(Records for the task begins)

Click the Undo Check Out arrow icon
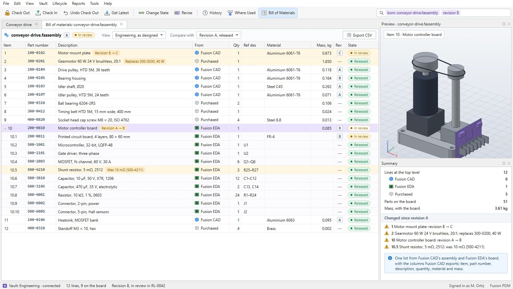The width and height of the screenshot is (513, 289). coord(66,13)
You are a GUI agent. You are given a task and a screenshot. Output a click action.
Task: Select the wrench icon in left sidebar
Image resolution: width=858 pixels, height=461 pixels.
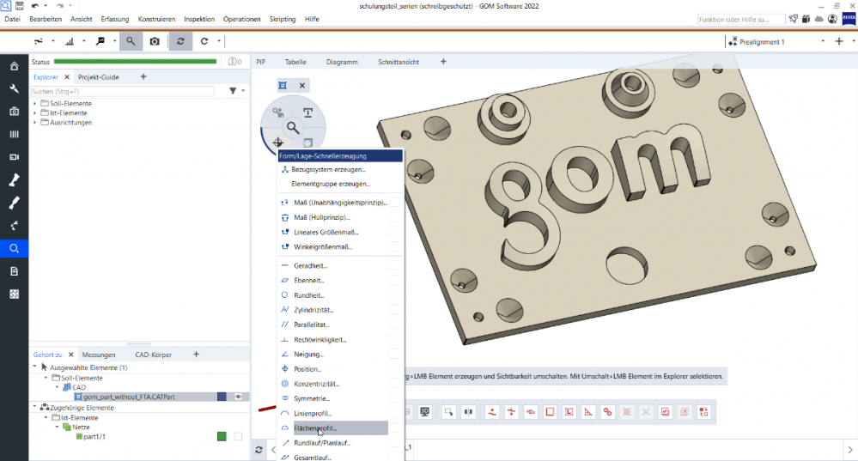point(14,88)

(Records for the task ends)

Please write every line above out exactly as given, except for any pictures.

▶ _Worked solution_:
Click the Undo Check Out arrow icon
The width and height of the screenshot is (513, 289). coord(66,13)
You are a GUI agent. You are given a task and a screenshot. Output a click action.
Task: Select the wrench icon in left sidebar
Image resolution: width=858 pixels, height=461 pixels.
point(14,88)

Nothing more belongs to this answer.